REMOVAL OF TEST SUBSTANCE
- Washing (if done): skin was rinsed with USP water for injection
- Time after start of exposure: immediately after patch removal

TEST MATERIAL
- Amount(s) applied (volume or weight with unit): 2g/kg
- Concentration (if solution): undiluted
- Constant volume or concentration used: undiluted
- For solids, paste formed: no, patches were moistened (see above)

VEHICLE: not used

Duration of exposure:

24 h

Doses:

2 g/kg

No. of animals per sex per dose:

5

Control animals:

no

Details on study design:

- Duration of observation period following administration: 14 days
- Frequency of observations and weighing: daily; BW weekly
- Necropsy of survivors performed: yes

Statistics:

Not required.

Sex:

male/female

Dose descriptor:

LD50

Effect level:

> 2 000 mg/kg bw

Remarks on result:

other: no mortality

Mortality:

No.

Clinical signs:

other: Not present.

Gross pathology:

No data.

Other findings:

None.

Interpretation of results:

not classified

Remarks:

Migrated information Criteria used for interpretation of results: EU

Conclusions:

As no levels were tested higher than 2000 mg/kg bw (limit test), but the outcome showed that at 2000 mg/kg bw there was no mortality, no clinical signs and normal body weight gain, there is need it is expeat 5000 mg/kg bw is not known. Therefore, the test
compound was classified in Category V, according to OECD-GHS.

Executive summary:

The test substance, Ethylenediaminetetraacetonitrile, was evaluated for its potential to produce systemic toxicity or death following a 24-h topical application under occlusive conditions at a dose of 2 g/kg in a group of 5 male and 5 female New Zealand White albino rabbits. Based on the absence of mortality, the test substance is defined as non-toxic. As no levels were tested higher than 2000 mg/kg bw (limit test), the outcome at 5000 mg/kg bw is not known. Therefore, the test compound was classified in Category V, according to OECD-GHS.

Endpoint conclusion

Endpoint conclusion:

no adverse effect observed

Quality of whole database:

LD50 value in excess of 2000 mg/kg bw.

Additional information

The oral LD50 was in excess of 5000 mg/kg bw; the dermal LD50 was higher than 2000 mg/kg bw. Because EDTN is a wet cake and the particle size distribution showed that particles were very large (d10 was 60 µm, d50 119 µm and d90 207 µm), inhalation is not very likely.

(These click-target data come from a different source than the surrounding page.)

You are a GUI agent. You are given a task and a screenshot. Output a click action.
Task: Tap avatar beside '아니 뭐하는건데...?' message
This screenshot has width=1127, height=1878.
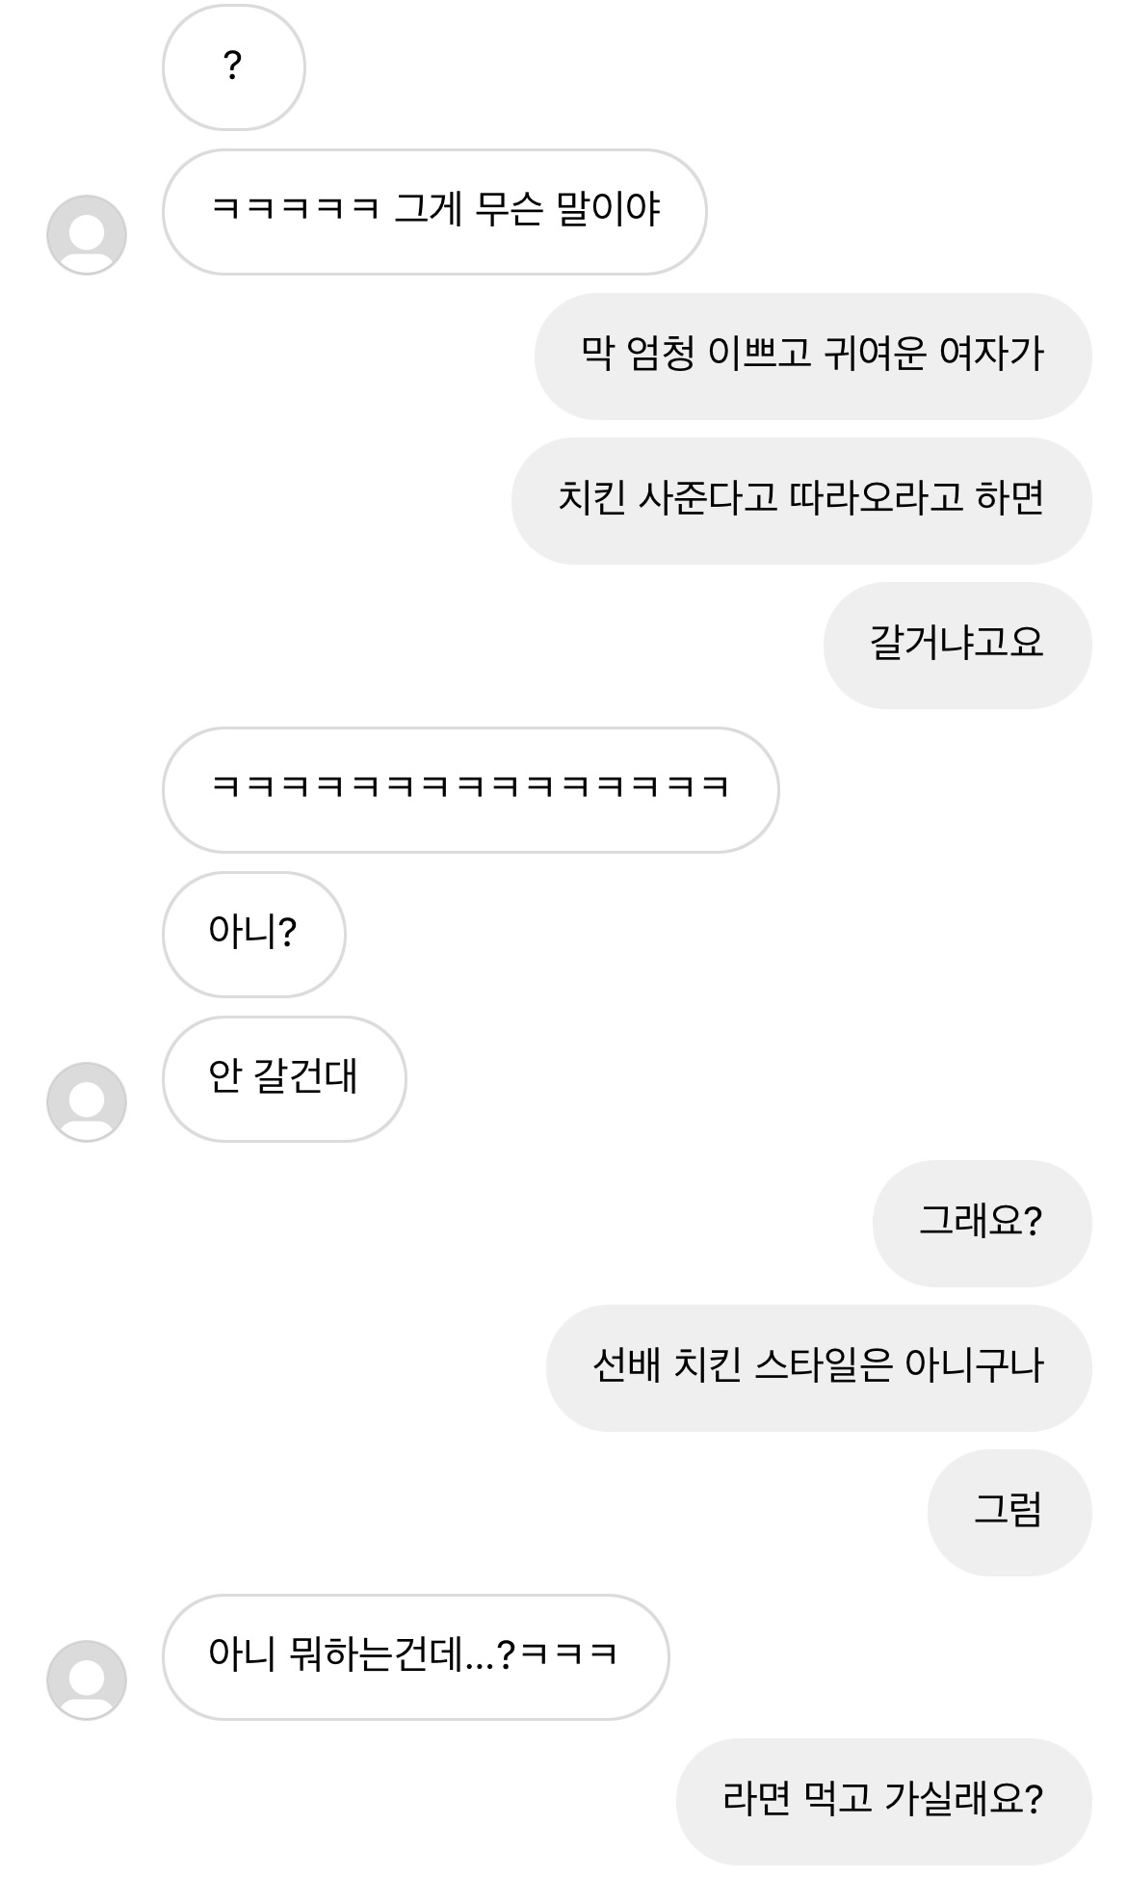[87, 1680]
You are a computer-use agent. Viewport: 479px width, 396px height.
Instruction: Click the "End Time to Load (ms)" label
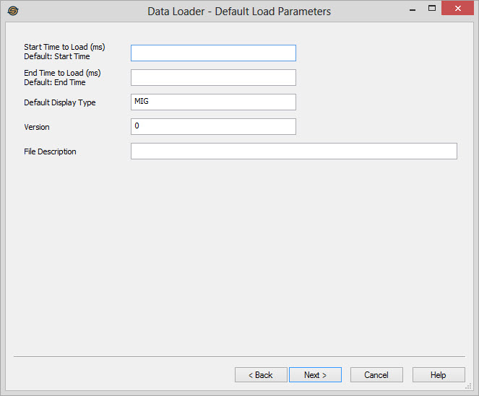tap(63, 73)
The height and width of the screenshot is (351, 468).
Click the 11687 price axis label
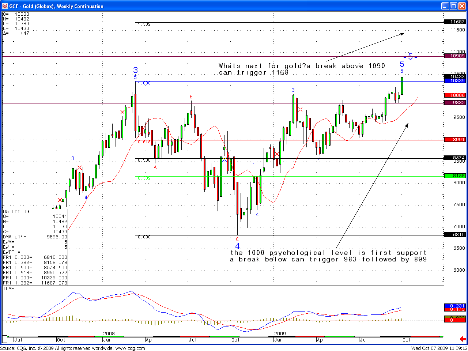[454, 22]
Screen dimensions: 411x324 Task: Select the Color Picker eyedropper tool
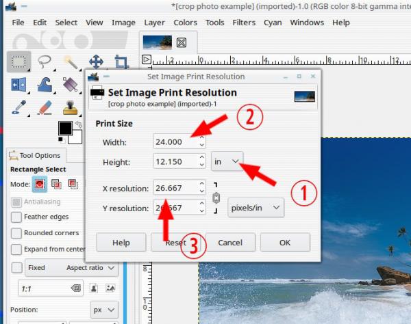coord(19,107)
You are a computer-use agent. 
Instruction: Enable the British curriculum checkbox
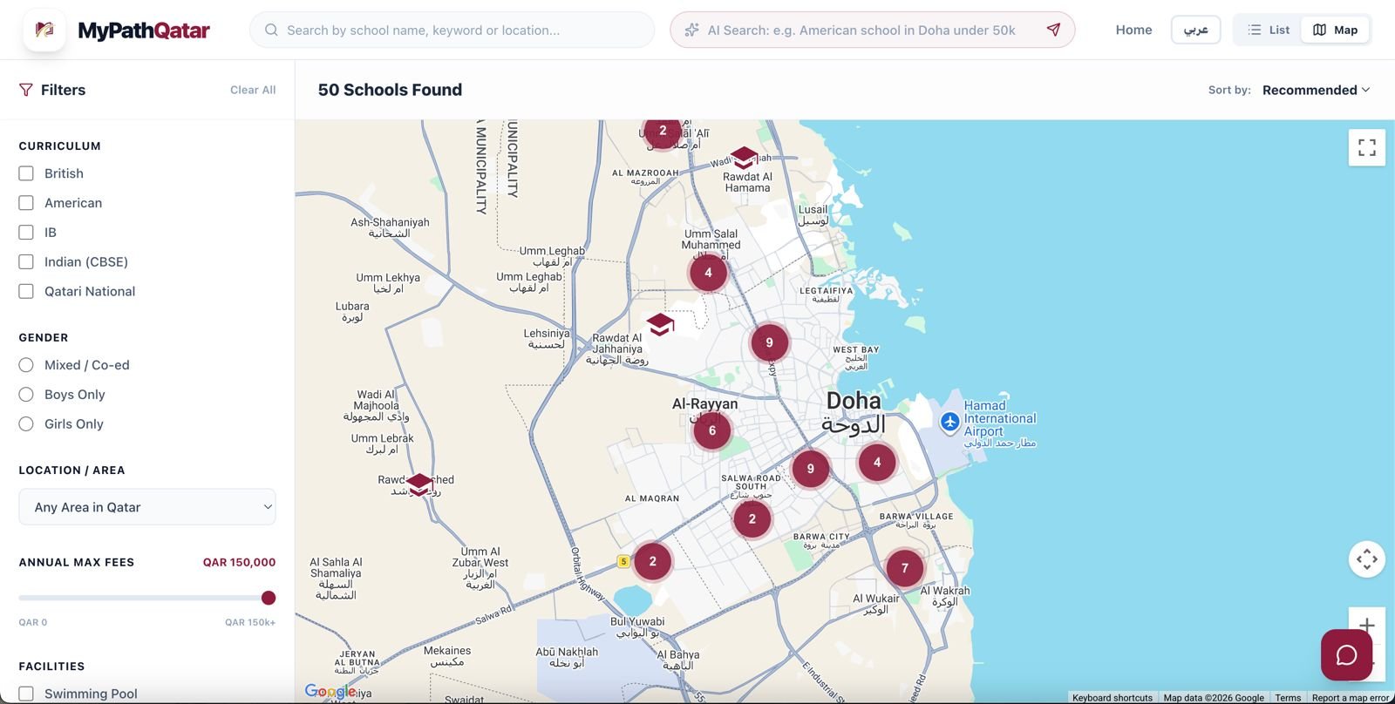(26, 173)
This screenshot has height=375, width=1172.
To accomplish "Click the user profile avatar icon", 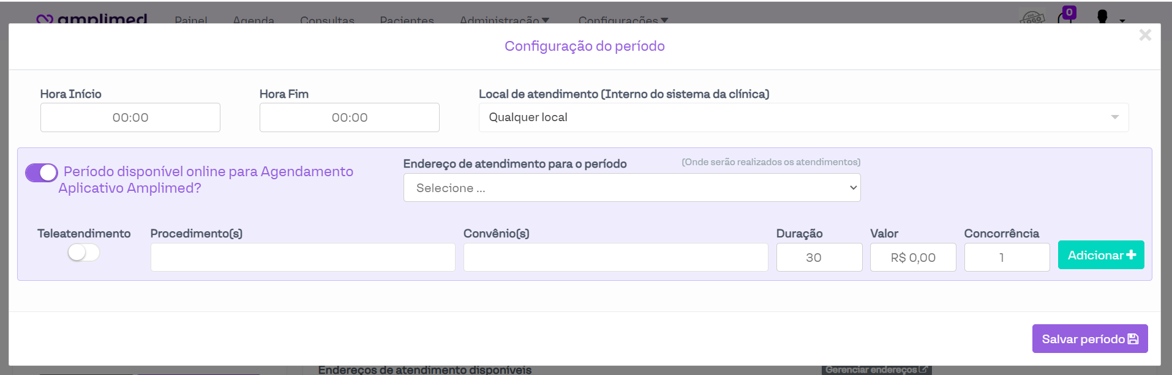I will (1102, 17).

Justification for selection of acute toxicity – oral endpoint
Relatively well performed study

Justification for selection of acute toxicity – dermal endpoint
Relatively well performed study

Justification for classification or non-classification

No mortality was seen in the acute dermal toxicity test at 2000 mg/kg bw, and clinical signs and body weight changes were absent. As such no classification is required for acute toxicity (oral and dermal) for both EU-GHS and OECD-GHS.